Is there a way to check if the water heater on my aerbus is a dual power (gas electric) or just propane.  It is a DSI unit, and it has a orange wire (I suspect it is the igniter) towards the bottom.  The only other wire I can see is the ground wire mounted on the left side of the heater.  I looked in my breaker box, and there are both a 20 amp 110 volt breaker for the water heater as well as a 12 volt fuse (also 20 amps)
I have looked in the owner's manual that I got when I bought the rig last year, but it mentions both types, I have quite a lot of some sort of white build up on the bottom of the heat cavity, and it is covering up the model numbers.
Anyone able to deduce this ?

Thanks so much.

Full timers, Chevy Malibu toad


----------



## Grandview Trailer Sa (Mar 26, 2009)

Re: 1999 or 2000 rexhall aerbus 35 foot water heater

Hello and welcome,

Is your heater a Surburban or Atwood?  If it is a Surburban, in the lower left corner you will have an ON /OFF toggle switch.  That is your elec. switch, if so equipped.  

If you have and Atwood, not that easy since they dont have a switch on the outside...Let us know.


----------



## Guest (Mar 26, 2009)

Re: 1999 or 2000 rexhall aerbus 35 foot water heater

I agree with GTS ,, u should have either a switch on the outside ,, or one on the main panel inside the rv ,,, but as GTS said ,,, it depends on the model of WH u have ,,, as GTS said if u can tell us the model we can help u out more ,,, and maybe even find u some material on u'r w/H
welcome to the forums  :approve:  :approve:


----------



## Paul235 (Apr 4, 2009)

RE: 1999 or 2000 rexhall aerbus 35 foot water heater



I also have a 99Rexhall 35 (DSL).
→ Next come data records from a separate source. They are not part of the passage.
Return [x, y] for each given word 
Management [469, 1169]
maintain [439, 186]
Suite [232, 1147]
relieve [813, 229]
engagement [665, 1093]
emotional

As far as I know electric/gas was not an option for Rexhalls in 99. The orange wire you see is the connector for the igniter and the white stuff at the bottom of the heater is most likely corrosion from the sacrificial anode.  Its the hex head shaped plug near the bottom. You really need to remove this on an annual basis and clean or replace. It will keep your heater from corroding and help stop the water from breeding bugs if not flushed out regularly. Most that I have checked have nothing left but a thin center wire. It can be replaced by any generic anode in the same 3/4" pipe thread size. You can find them in most olaces that sell home water heaters. Just cut them to the same length of the old wire with a hack saw. Just don't make it too long to prevent any damage to back of the heater. They are sometimes tough to move, but will move with a 1 1/8 socket and a big breaker bar. Flush it out well before putting the new one in and it should give good service. 



Good Luck!


----------